You know, books with inexplicably dismissive entrees on the likes of the Tinley Park Lights, a silent craft hovering ominously above the tidy burg on numerous occasions and witnessed by hundreds. Or, when they're not just hovering ominously, they're providing an obvious hazard to civil aviation when lurking over international airports like they did at O'Hare...  

Mr. Maranto underscores the unavoidable consequence to our social system, organs of authority: losing relevancy or credibility and earning only enmity for their stark betrayal of our trust in these UFO matters, et sig al.  These won't evade public wrath forever.

Frank n' Stan!
Next comes more support for existential UFOs—Roswell in Reasonable Redux.  No clueless groans, please.  First Stanton Friedman frames the problem set on Existential UFOs as only he can.  Something substantive happened at Roswell, for example, it was covered up by the authorities who re-substantiate evolved lies over and over again, periodically, in a manner as stunningly unimaginative as it is annoyingly stupid.  It's their running official theme, Mr.
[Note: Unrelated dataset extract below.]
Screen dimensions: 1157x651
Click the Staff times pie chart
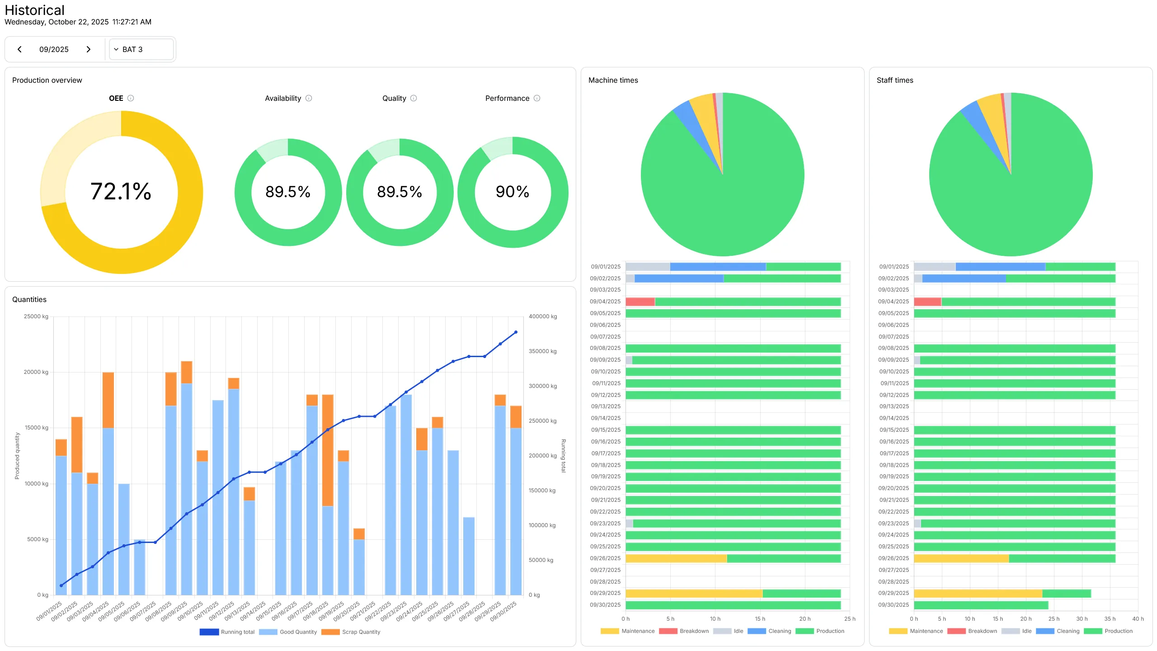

Friedman can handily show.

Bryce Zabel
Appearing then is Bryce Zabel, a crack creator of standout films and television series like the actually prescient Dark Skies.  He discussed how his very compelling series might be taken as kind of a disclosure lite, actually, an honest exploration of the societal truths and consequences of an imminent disclosure event.  This was presented while illustrating the mechanisms of that odious governmental military/industrial complex that, supporting the oldest technology and paradigms, evades and prevaricates presently from said disclosure.  Our protectors aren't protecting us, reader.  Their master is the strengthening and overweening corpocracy.

Colonel Marcel
Once Zabel concludes, you get to spin up on the apple-pie-down-home and real as it gets Jesse Marcel Junior, Army full bird Colonel, Medical Doctor, Army Flight Surgeon, and, just returned from active duty in Afganistan, a rated rotary-wing aviator.  

Marcel regales the listener as regards how he held flying saucer flotsam in his hands as a child...  Show me how this man, a hero in deed and accomplishment by all measures, can fabricate the story as a lying ruse and provide for the remotest dishonor to himself or others including family and friends.  Closing on Marcel, here was the ETH so far up the listener's nose one feels its knees pushing in top teeth!

Finally, Donald Schmitt fires forward like an impassioned Unitarian minister from behind the podium/pulpit to roll the congregation back entirely with his take on the Roswell affair as it evolves into the 21st Century with new witnesses, accounts, and discoveries.  Indeed, one could become a lesser expert on the Roswell issue just as a function of their attention on the persons making their presentations.  Sneers and smirks in Roswell's regard lose all force and confidence where the presentations dovetail so seamlessly into each other with such complementary mutual support.  ...Especially sincere given it is unplanned

Established, then, that first day:  a logical and legitimately rational framework for the existential reality of the UFO... pretty much covering my own evidentiary categories to include (1) the Historical text regarding UFOs, (2) Artistic Historical pieces pertaining to same, (3) quality Anecdotal via multiple witnesses and corroborated by radar, (4) vetted Photographic pieces from all but undisputed experts, (5) extant Physical Traces.